If we accept the doctrine of creatio ex nihilo, as St. Augustine and St. Gregory of Nyssa so keenly demonstrate we also must go on to accept the additional Christian metaphysic of evil-as-privation. If there is only one first principle we call God, than evil is deficiency and in all regards does not exist as a substantial thing. This does not make our experience of evil not real, but rather identifies evil as parasitic, that evil itself is a defect and a disorder where there ought to otherwise be something perfect and ordered. But yet this doctrine of evil-as-privation becomes for us a glimmer of understanding God’s own response to evil. God creating us from nothing already proves that when God encounters metaphysical nothingness, He creates existence from it. Likewise when God encounters metaphysical nothingness as it appears in privation or defect, He does not occlude its presence but even makes good from it, thereby conquering it. This is a power only possible to God, as Paul explains in ♰ Rm 6. Much like in the beginning before anything was, God was able to make all that is, God brings greater good from greater evil. The Passion is the ultimate example of this, where the most horrific event ever to transpire in time or in eternity becomes the very means of the Resurrection, the greatest good by which all things are saved from corruption.
Resurrection Gospel
Salvation is really an ontological change, a metaphysical transformation at the hands of the One God. It is no coincidence that at the conclusion of his Gospel summary in ♰ 1Co 15:10, Paul states “by the grace of God, I am what I am.” The Resurrection of Jesus is the event that signifies and establishes the new creation, the change from what we once were to what we shall become: from sinners to saints and from evil to good. It is the creative work of God alone that can make something from nothing, and God alone can make children of Adam into children of God. The Resurrection is thus as significant an event in history as its origins in the first moment of time, setting forth the foretaste of a new and perfect order that accelerates into eternity. The Resurrection as we have seen could not have the effect that it does were it not worked by the hands of our Creator, and as Athanasius told us, only our Creator could make us new.

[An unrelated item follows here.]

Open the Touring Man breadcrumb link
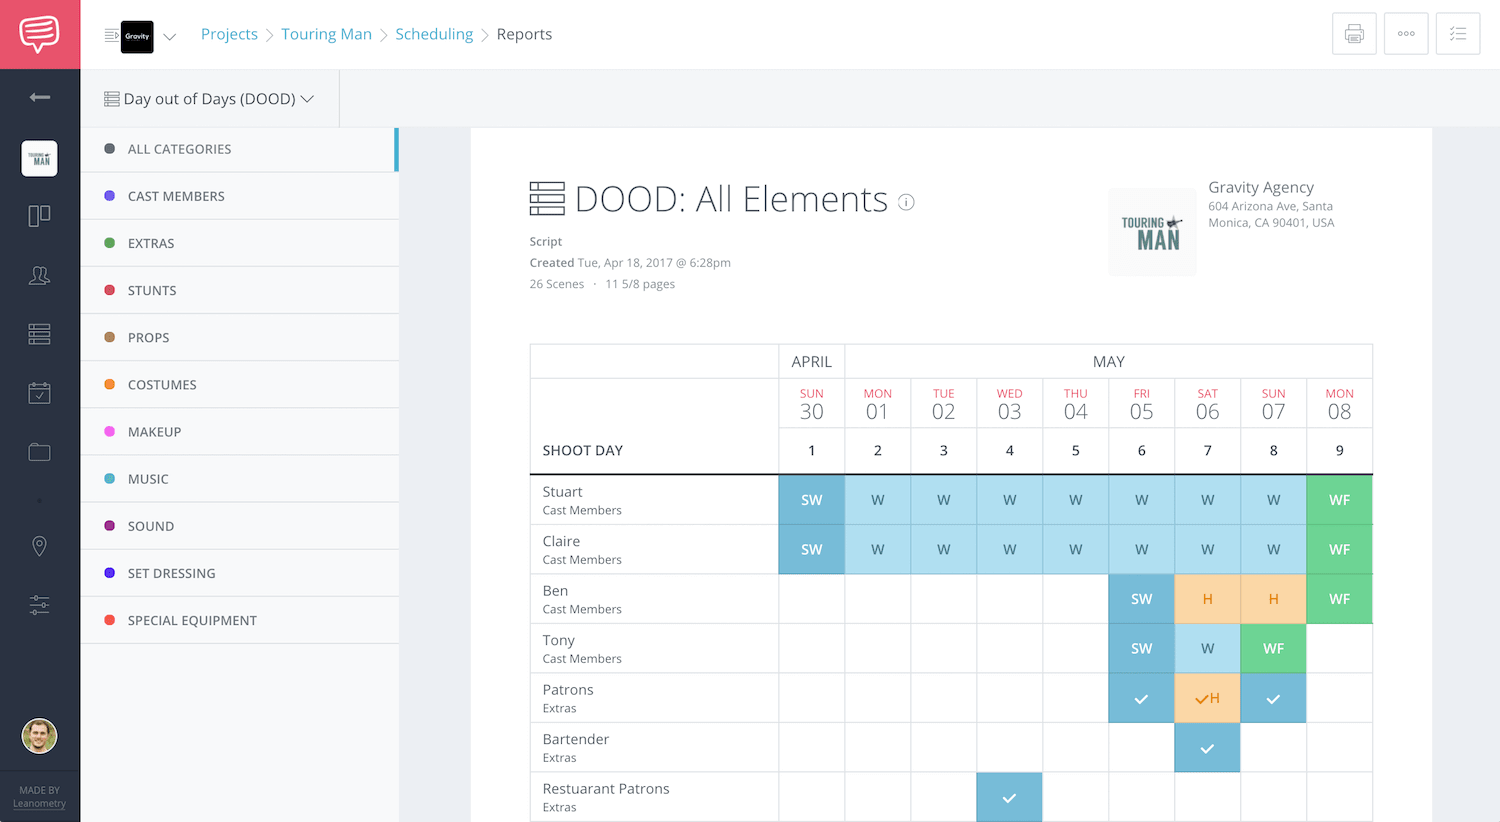This screenshot has width=1500, height=822. pos(326,34)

This for us merits the very title of the Gospel, because the very belief in resurrection justified Abraham and provided for us our very host of witnesses who believed in God’s power to save by raising from the dead. “O death, where is your sting?” as the prophet writes, for the Son’s Resurrection is not merely proof of our own, but as Paul concludes, it is the very destruction of death and our change from living beings into life-giving spirits. The One who is Resurrected must be divine, because to be fashioned into images of God, the image of our own Resurrection must be completed by God, who raises us up again, not into a reversal of death into a continuity of life as it was before death, but something much greater: dispensers of grace, anointed with the Holy Spirit to become true children of God.